HERRIMAN, Utah (ABC4) — Beware if you plan on ending the summer in the cool waters of Blackridge Reservoir in Herriman. Residents have reported coming across leeches while swimming.

A leech is a small parasite that can attach to your skin. Many different types of leeches feed on the blood of their hosts, whether it’s a human, fish, or mammal. Leeches, while a nuisance and potentially harmful, have therapeutic uses.

Herriman City said the leeches in the Blackridge Reservoir aren’t known to be harmful but officials said swimmers should use caution regardless.

“The reservoir water is untreated and is primarily used as a storage facility for secondary water,” City officials warned through social media. “Swimmers may encounter these or other nuisances.”
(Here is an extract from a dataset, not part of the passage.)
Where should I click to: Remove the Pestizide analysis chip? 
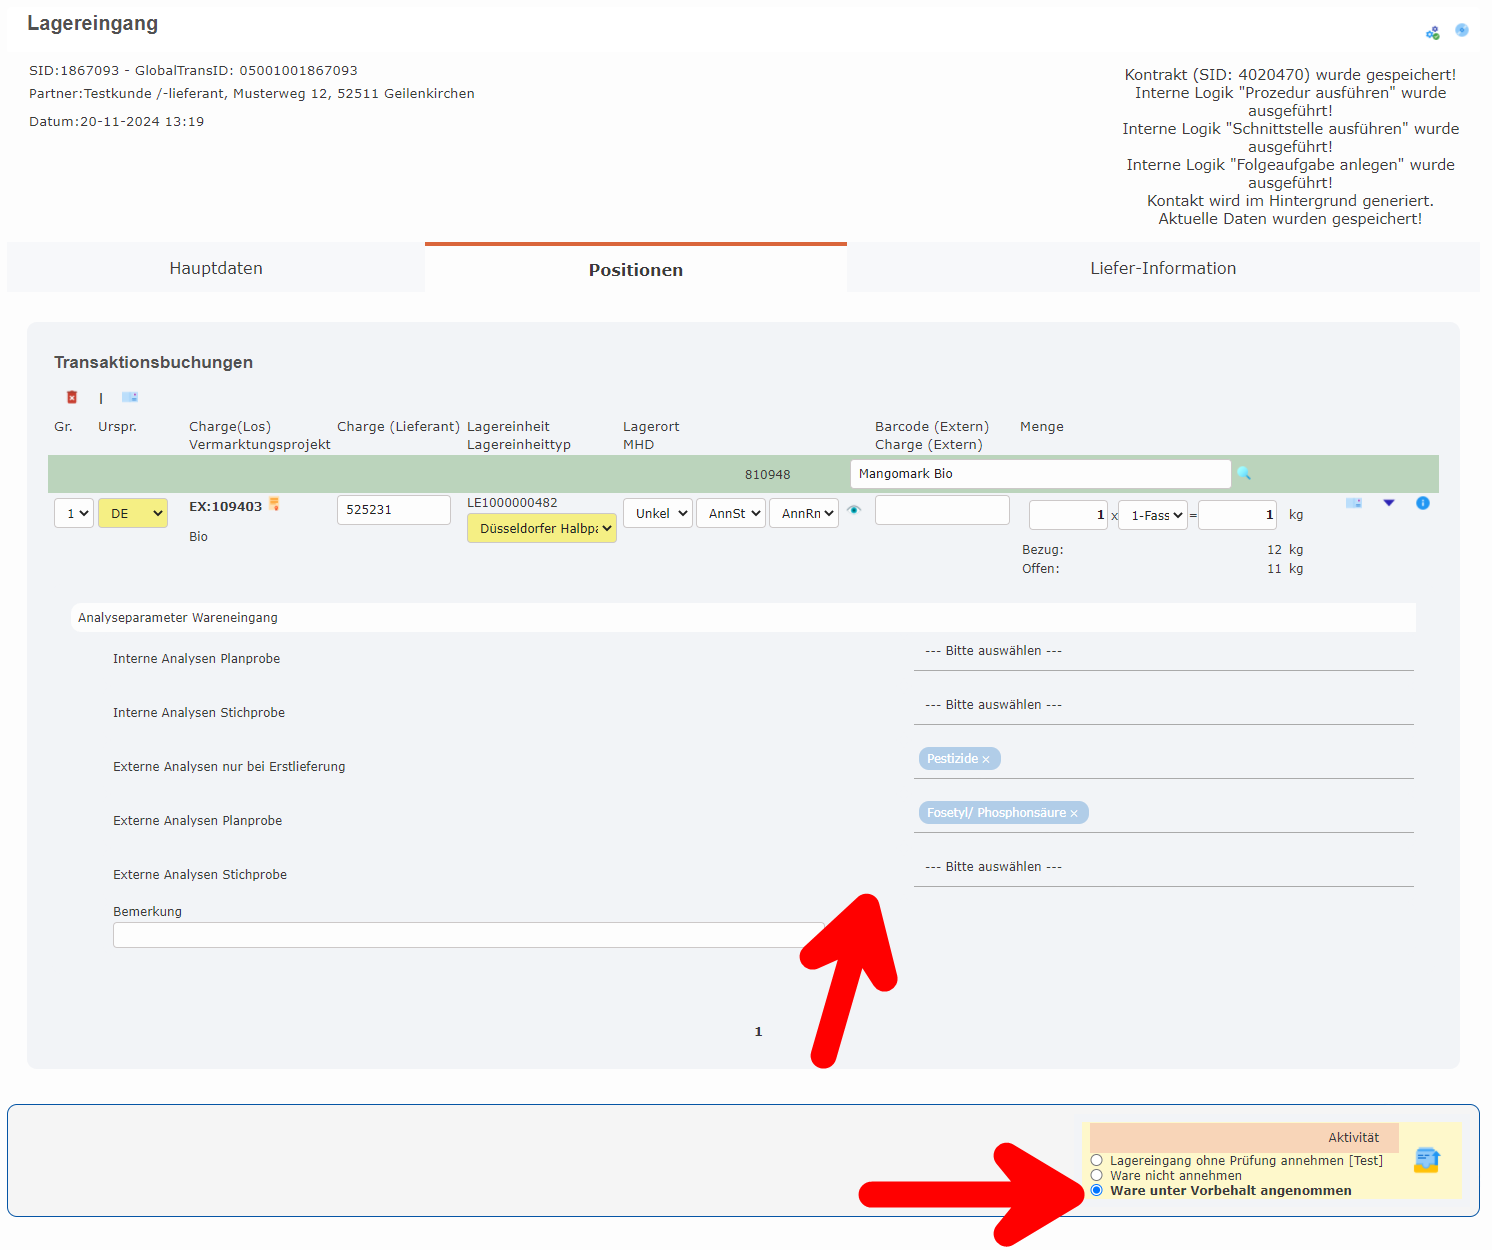pos(986,759)
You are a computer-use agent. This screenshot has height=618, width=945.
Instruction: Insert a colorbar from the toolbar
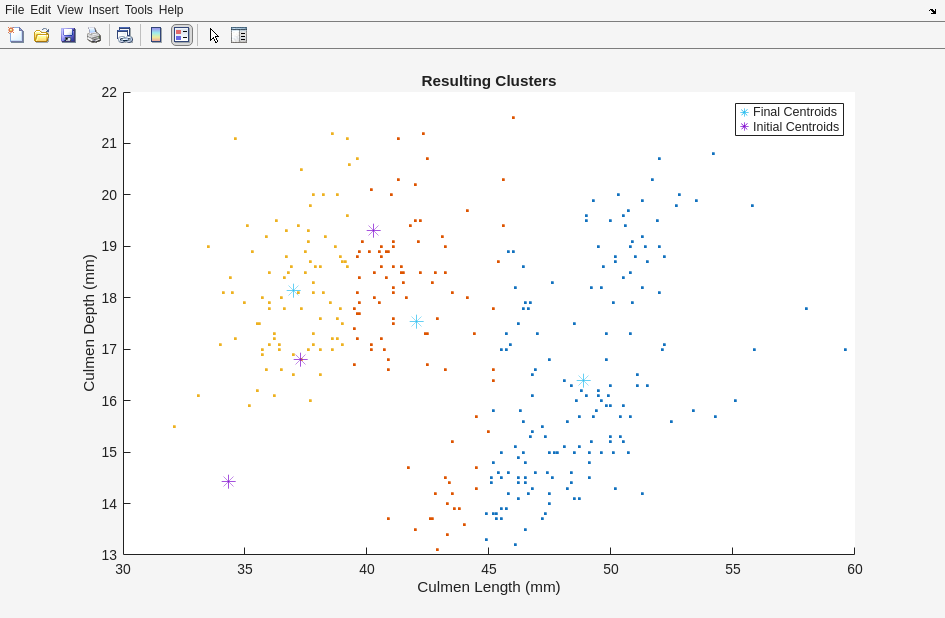156,35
The reservoir is a popular destination for Utah recreators, offering a nearby trailhead, a faux beachfront, a playground, a pavilion and more.

Herriman City said officials are looking into options to help mitigate the leech population at the reservoir, as well as other nuisances such as snails and bugs. One such option includes populating the reservoir with fish that will eat the various bugs and critters.

In the meantime, what should you do if an unwanted leech attaches to you?

Healthline, an medical information resource, says the first thing you should do is find the head of the leech.

“A leech’s head is smaller and slimmer than the rest of its body,” reads Healthline. “Look for the narrowest part of the leech to locate its mouth. This is usually the part attached to your skin.”

Once located, use one hand to gently pull your skin under the leech until it’s taut. Once your fingernail or another slim tool to gently separate the mouth of the leech away from your skin then flick it away before it reattaches.

Healthline recommends cleaning the bite mark with rubbing alcohol or a first-aid cleanser to help avoid any infection. After the leech is removed, there may also be a lot of bleeding. Healthline says after cleaning the wound, you should place a sterile bandage over the wound and change it frequently for the first few hours until the bleeding stops.